Skillv1.0.0

ClawScan security

clawhub-recommender · ClawHub's context-aware review of the artifact, metadata, and declared behavior.

BenignMar 11, 2026, 2:45 PM

Verdict: benign
Confidence: high
Model: gpt-5-mini
Summary: The skill is internally consistent: it is an instruction-only recommender that reads its packaged reference files and suggests ClawHub skills; it does not request credentials, install code, or contact external endpoints itself.
Guidance: This skill is coherent and low-risk as packaged: it uses only the included reference files to generate recommendations and does not ask for credentials or install code. Before installing or following any recommendation it produces, review the recommended skills' pages yourself — some recommended skills (for example 'capability-evolver' or connectors like 'wacli') can have powerful/automated capabilities and may require additional permissions or carry operational risk. Also verify that your agent environment will expose the skill's reference files at the paths shown (the SKILL.md uses absolute /home/ubuntu/... paths). If you want extra assurance, inspect the linked skill pages and their install commands before running them.
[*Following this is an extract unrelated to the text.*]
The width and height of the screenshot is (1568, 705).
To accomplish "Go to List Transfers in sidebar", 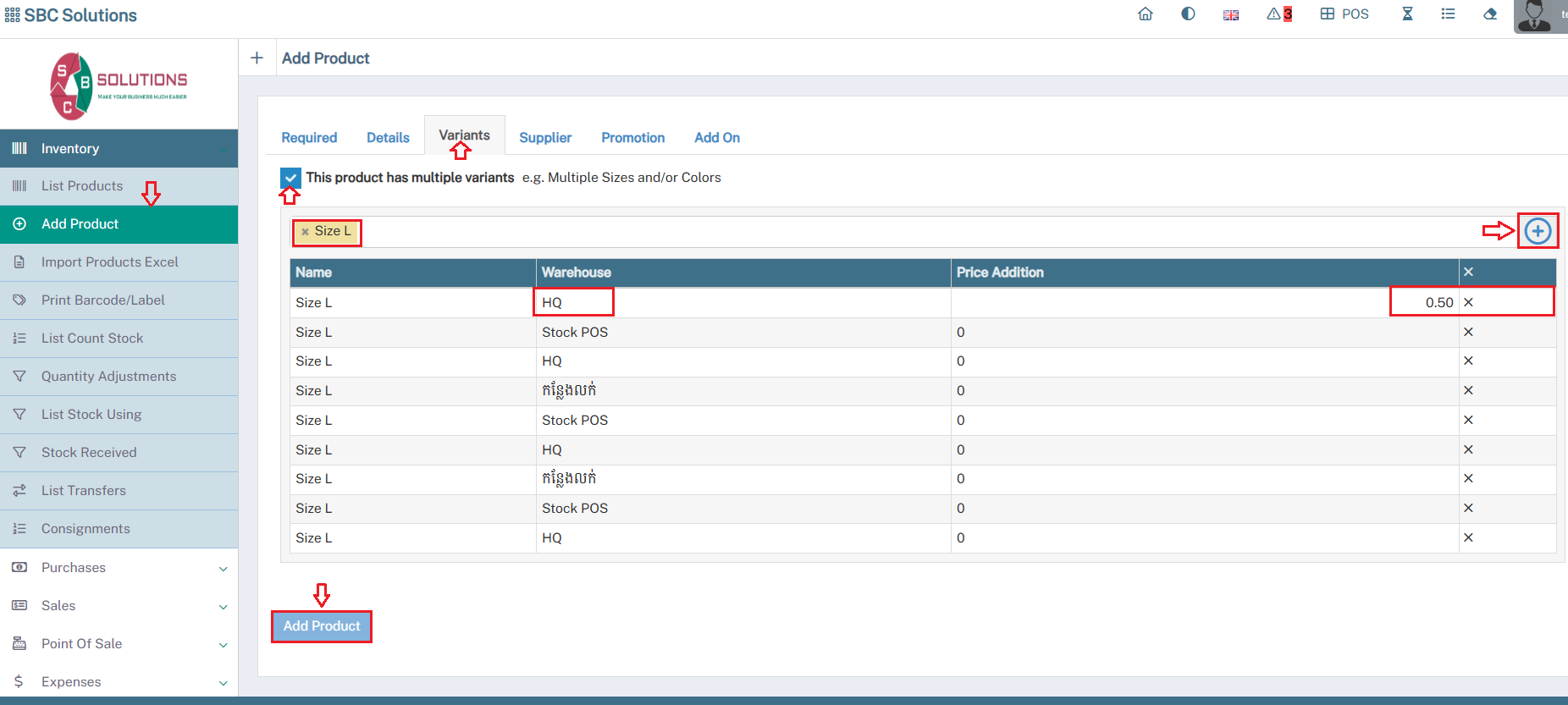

Purpose & Capability: okThe name/description (recommend ClawHub skills) matches the provided artifacts. The skill is instruction-only and only requires reading bundled reference files to produce recommendations; no unrelated binaries, env vars, or external credentials are requested.
Instruction Scope: noteRuntime instructions explicitly direct the agent to read local files at /home/ubuntu/skills/clawhub-recommender/references/*. Those reference files are included in the bundle. This is expected for a recommender, but the instructions assume a specific absolute path and an Ubuntu-like layout — if the agent runs in a different environment the paths may not exist. The instructions do not direct the agent to read arbitrary system files, secrets, or send data to unknown endpoints.
Install Mechanism: okNo install spec or downloads are present (instruction-only). Nothing will be written to disk or executed beyond normal agent behavior, so install risk is low.
Credentials: okThe skill requests no environment variables, credentials, or config paths. The data it needs (reference markdown files) are bundled with the skill, so there is no disproportionate access requested.
Persistence & Privilege: okThe skill does not request always:true, does not write persistent configuration, and leaves autonomous invocation at the platform default. It does not claim system-wide privileges or modify other skills.